Say bye-bye to bylines for truth-in-advertising?

Surrender my byline? As a member of the working press I say, “Fat chance!”

But after reading “Proposed: Death to Bylines“ by former Washington Post editor Craig Stoltz my inner cynic warmed to the idea that only “single-author blogs or opinion pieces” should be identified by name.

Think of it as a truth-in-advertising issue beginning with the definition of the news.

Mass media tend toward consensus. The bulk of the news is a stream of details and developments on familiar themes such as celebrity (Paris Hilton etcetera), disaster (coal mine, bridge collapse), crime or politics. To continue such a litany is no more authorship than offering play-by-play chatter during a football game. 

Mass media are corporate not merely in ownership but in production. Corporate means assembled from parts, in this case from wire copy, broadcast feeds, background research, phone/email comments, web searches, citizen media, etc.

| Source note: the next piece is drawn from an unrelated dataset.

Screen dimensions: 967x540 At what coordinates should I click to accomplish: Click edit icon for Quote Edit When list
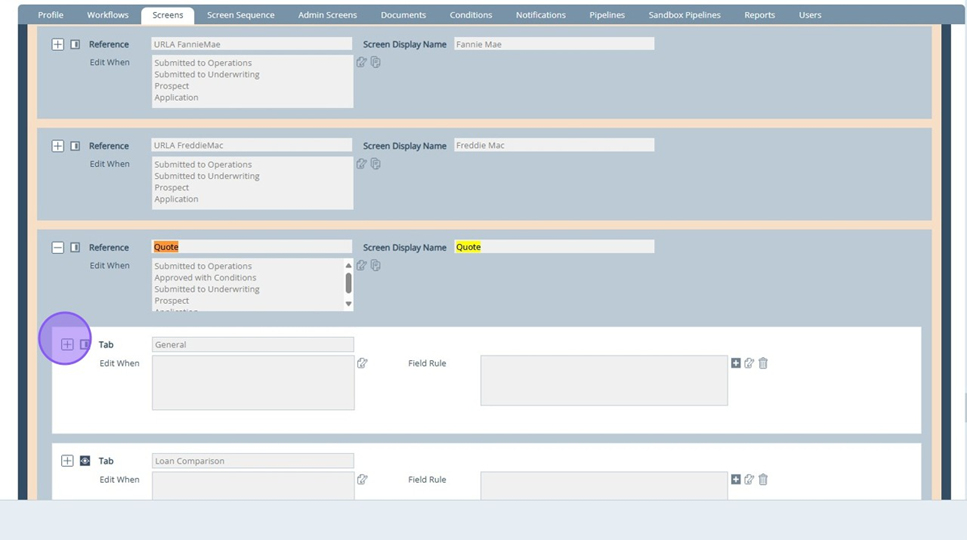tap(361, 266)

The person who assembles content in this scenario is no more an author than the fast food clerk is a chef. Mass media, especially newspapers, could maintain accountability by tagging stories with something like, “Inspected by number47,” to create a paper trail of who said what.

Besides, nowadays we have to wonder whether a particular piece of content is assembled by a person or team desirng recognition, or an egoless software filter.

Readers further the de-authorizing process by grazing rather than reading. There’s too much information. So we scan headlines the way the National Security Agency monitors calls and emails. It’s a form of signal intelligence that does not require deep knowledge of any topic, just a rough sense of the chatter.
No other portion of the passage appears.